**** DATA EXCERPTS ****

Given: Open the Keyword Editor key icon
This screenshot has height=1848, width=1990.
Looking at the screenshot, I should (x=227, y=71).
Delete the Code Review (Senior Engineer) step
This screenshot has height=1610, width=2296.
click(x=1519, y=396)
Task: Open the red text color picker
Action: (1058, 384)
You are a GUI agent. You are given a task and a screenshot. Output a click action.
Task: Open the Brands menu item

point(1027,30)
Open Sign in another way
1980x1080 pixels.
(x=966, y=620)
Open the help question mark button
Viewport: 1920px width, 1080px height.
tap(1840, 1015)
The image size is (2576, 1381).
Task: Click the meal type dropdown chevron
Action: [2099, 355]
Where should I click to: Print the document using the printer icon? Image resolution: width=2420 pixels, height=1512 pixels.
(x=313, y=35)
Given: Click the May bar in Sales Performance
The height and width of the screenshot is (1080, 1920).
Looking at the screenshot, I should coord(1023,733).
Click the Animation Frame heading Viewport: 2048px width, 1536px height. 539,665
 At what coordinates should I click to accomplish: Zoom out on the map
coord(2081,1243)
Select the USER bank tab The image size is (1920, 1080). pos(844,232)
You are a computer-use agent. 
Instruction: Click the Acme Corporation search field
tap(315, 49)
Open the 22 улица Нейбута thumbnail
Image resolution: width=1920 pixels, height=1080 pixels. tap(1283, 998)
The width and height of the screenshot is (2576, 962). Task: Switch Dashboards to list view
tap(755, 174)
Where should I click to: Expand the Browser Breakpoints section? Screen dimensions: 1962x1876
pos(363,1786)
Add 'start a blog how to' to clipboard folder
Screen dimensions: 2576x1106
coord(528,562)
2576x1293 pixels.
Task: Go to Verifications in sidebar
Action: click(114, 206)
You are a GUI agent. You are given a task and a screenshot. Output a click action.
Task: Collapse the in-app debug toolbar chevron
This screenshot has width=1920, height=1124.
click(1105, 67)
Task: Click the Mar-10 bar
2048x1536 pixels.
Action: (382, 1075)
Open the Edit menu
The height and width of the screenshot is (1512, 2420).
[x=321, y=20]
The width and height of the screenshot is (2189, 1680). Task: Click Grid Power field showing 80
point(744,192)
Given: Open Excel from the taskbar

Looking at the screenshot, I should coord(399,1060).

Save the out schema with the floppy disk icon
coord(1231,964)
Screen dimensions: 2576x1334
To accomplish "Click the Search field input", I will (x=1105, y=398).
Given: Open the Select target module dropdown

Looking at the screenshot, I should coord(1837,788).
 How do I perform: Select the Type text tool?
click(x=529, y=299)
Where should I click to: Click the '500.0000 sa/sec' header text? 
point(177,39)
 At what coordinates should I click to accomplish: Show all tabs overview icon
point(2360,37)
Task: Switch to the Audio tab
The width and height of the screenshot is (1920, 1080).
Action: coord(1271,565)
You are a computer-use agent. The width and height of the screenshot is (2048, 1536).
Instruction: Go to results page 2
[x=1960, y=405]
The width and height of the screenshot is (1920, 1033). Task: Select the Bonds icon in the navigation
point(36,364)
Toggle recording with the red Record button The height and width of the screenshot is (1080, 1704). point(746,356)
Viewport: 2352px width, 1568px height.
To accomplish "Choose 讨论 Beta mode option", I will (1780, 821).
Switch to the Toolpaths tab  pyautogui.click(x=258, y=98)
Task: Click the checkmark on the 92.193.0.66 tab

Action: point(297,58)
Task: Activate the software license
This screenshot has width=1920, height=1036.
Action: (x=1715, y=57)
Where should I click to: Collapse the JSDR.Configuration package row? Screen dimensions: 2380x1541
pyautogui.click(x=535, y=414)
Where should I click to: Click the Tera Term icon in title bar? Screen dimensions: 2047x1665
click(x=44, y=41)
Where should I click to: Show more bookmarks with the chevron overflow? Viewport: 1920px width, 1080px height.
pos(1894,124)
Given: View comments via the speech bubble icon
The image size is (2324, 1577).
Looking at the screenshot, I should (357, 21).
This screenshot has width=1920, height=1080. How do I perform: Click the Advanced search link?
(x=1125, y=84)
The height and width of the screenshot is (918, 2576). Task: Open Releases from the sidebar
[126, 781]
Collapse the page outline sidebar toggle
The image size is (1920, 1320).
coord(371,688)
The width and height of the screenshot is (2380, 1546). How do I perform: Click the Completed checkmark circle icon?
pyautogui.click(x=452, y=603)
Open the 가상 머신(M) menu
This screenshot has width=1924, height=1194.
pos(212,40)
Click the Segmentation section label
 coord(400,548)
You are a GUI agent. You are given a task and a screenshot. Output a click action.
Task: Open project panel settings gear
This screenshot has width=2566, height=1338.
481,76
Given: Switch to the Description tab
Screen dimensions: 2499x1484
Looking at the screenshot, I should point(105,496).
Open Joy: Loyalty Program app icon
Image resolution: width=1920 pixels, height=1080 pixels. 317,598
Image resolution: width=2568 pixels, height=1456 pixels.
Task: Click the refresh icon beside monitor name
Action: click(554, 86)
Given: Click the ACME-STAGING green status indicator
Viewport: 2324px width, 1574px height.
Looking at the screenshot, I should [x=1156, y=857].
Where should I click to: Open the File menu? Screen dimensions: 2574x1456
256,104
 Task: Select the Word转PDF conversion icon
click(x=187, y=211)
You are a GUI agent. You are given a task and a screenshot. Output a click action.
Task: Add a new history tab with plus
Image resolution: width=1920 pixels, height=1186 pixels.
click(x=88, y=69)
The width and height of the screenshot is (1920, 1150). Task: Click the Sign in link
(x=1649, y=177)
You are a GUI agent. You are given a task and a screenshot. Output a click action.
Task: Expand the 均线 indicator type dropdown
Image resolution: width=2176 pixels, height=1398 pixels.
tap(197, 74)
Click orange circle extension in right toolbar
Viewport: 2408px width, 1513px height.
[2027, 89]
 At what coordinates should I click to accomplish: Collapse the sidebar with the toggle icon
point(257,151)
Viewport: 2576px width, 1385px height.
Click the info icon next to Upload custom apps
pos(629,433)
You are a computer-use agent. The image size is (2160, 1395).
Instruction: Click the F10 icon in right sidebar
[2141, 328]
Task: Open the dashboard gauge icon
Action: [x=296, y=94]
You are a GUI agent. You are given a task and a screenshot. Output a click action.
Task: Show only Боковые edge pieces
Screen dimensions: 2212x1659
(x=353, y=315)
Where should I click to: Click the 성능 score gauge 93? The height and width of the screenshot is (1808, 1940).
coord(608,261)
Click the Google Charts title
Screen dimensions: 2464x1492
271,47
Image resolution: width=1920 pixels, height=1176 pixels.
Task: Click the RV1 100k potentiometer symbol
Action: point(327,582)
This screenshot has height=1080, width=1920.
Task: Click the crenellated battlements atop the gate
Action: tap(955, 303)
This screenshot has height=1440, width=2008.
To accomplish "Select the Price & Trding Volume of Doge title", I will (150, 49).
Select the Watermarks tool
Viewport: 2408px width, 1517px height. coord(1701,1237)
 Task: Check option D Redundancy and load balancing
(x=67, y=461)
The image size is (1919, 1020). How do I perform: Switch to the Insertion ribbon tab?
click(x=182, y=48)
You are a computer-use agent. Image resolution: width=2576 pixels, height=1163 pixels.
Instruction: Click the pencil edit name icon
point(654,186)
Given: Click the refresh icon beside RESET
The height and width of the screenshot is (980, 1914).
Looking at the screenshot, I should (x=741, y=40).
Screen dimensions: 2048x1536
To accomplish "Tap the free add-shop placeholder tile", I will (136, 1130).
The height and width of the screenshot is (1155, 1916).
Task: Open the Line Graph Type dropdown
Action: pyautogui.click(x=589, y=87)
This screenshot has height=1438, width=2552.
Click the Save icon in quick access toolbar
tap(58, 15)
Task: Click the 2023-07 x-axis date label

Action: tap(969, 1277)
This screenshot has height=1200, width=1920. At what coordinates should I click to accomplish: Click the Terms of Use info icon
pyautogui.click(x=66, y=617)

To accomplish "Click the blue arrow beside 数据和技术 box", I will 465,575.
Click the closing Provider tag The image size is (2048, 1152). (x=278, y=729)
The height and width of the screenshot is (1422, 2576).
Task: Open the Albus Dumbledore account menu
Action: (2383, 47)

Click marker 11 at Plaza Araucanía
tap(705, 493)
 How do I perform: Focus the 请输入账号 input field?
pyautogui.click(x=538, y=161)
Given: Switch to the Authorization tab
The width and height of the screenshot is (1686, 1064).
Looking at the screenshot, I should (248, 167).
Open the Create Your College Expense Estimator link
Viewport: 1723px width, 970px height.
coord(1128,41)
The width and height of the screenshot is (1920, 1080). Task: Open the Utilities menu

****

-- WHAT THE EXERCISE ASKS --
Some lines above hold the word "computer". Copy all of them.

-- REPLY --
You are a computer-use agent. 
You are a computer-use agent. The width and height of the screenshot is (2048, 1536).
You are a computer-use agent. The image size is (2160, 1395).
You are a computer-use agent. Image resolution: width=2576 pixels, height=1163 pixels.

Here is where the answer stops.